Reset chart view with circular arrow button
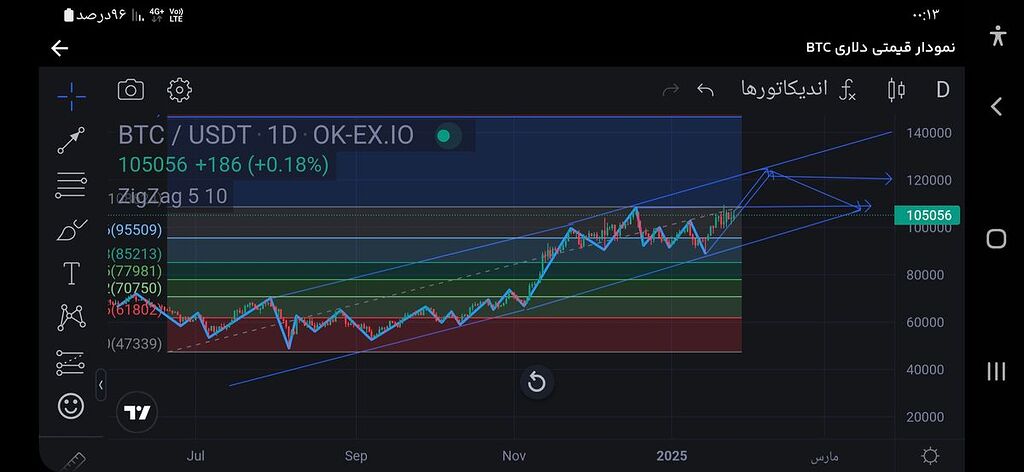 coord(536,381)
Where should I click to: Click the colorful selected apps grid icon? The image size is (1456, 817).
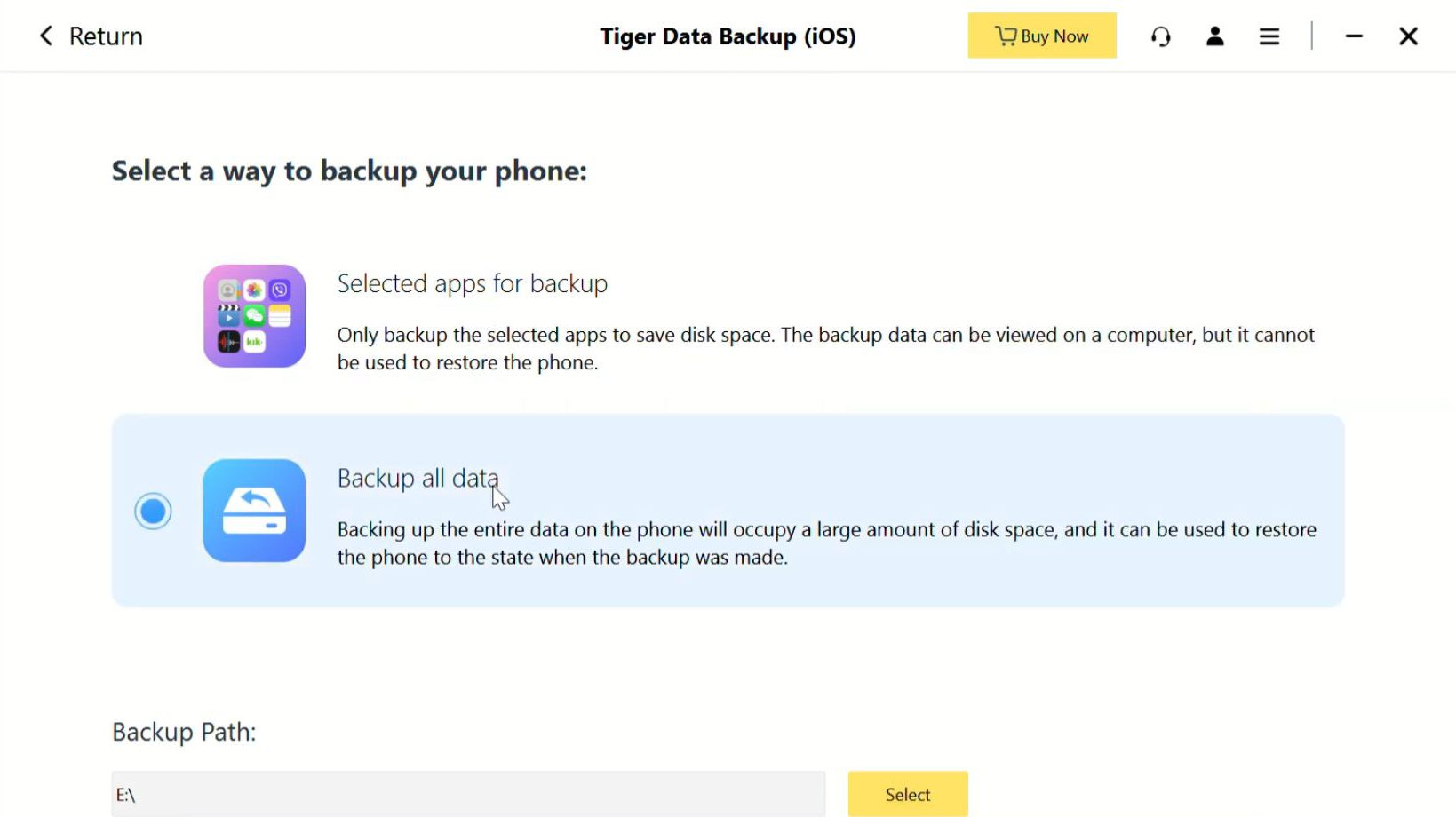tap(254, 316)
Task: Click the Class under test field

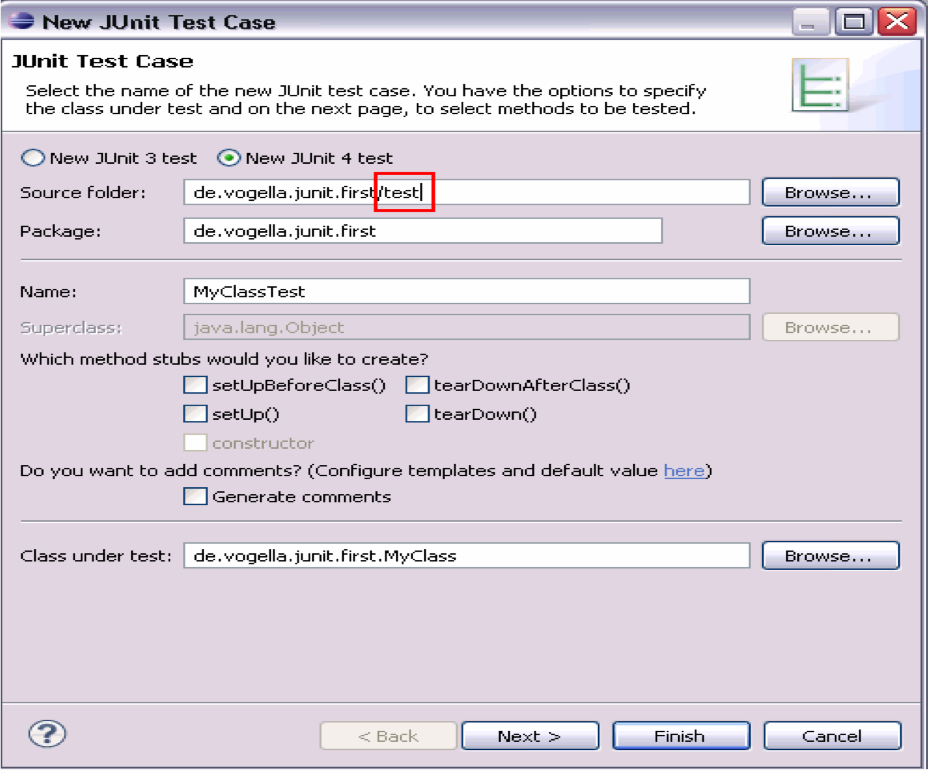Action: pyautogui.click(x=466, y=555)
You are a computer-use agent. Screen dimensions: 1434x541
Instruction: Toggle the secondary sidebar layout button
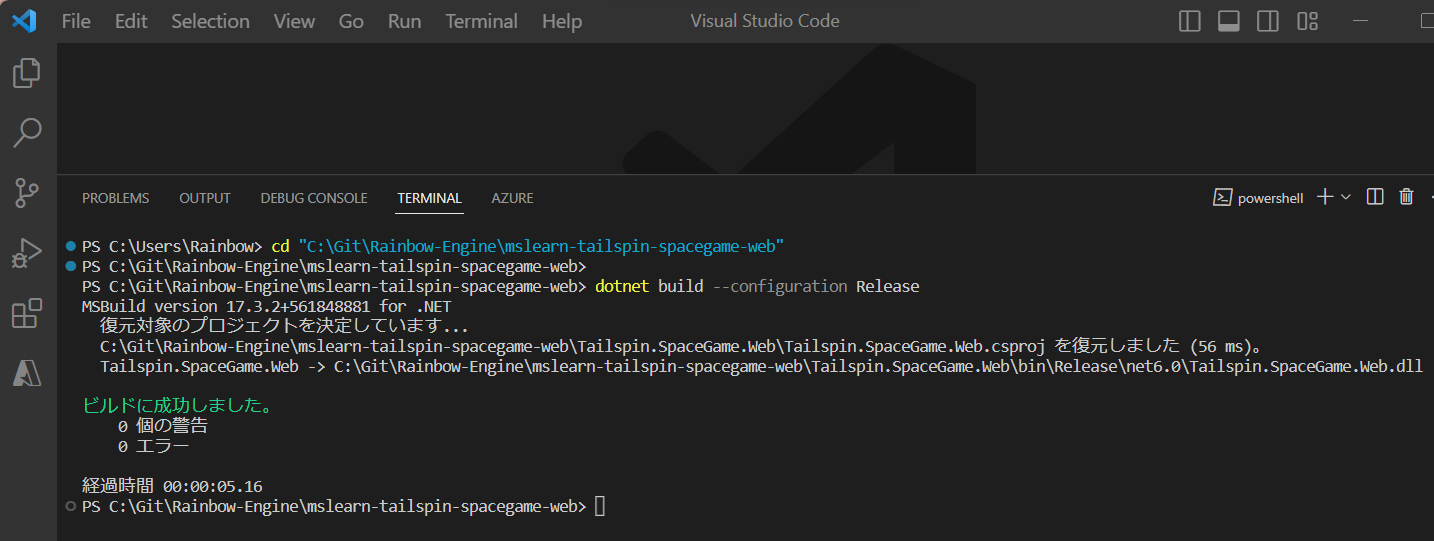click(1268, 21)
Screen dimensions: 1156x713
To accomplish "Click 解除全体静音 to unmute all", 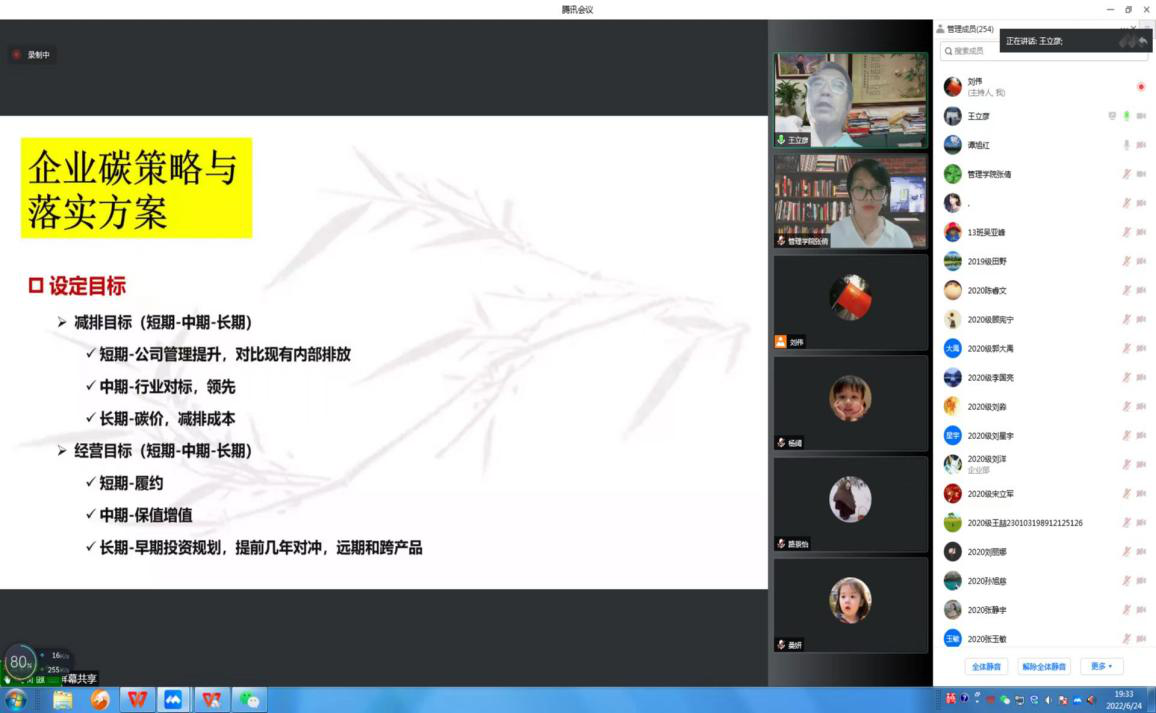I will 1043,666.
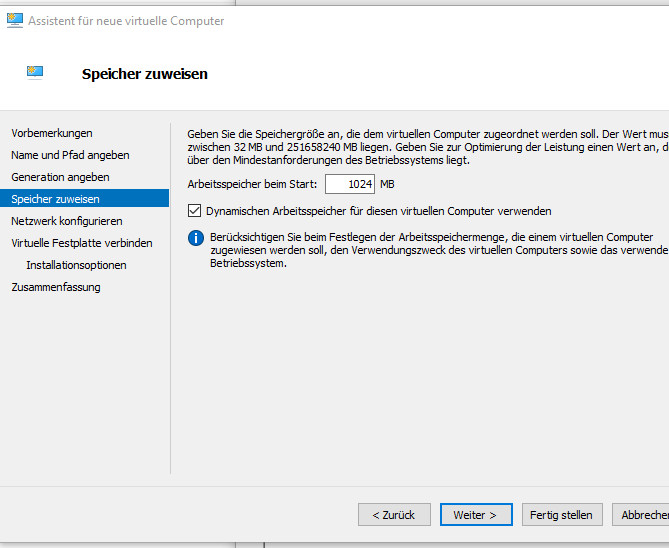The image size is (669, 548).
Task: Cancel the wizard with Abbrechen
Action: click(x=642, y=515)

Short problem — Copy out the part of the items above that opens with the line containing "Where should I" and closes with the line containing "click(1268, 21)", keeping both of those lines. Leave the pictures out.

Solution —
Where should I click to: Click the colorful selected apps grid icon? The image size is (1456, 817).
tap(254, 316)
Task: Click the Class under test field

Action: pyautogui.click(x=466, y=555)
You are a computer-use agent. Screen dimensions: 1434x541
Instruction: Toggle the secondary sidebar layout button
click(1268, 21)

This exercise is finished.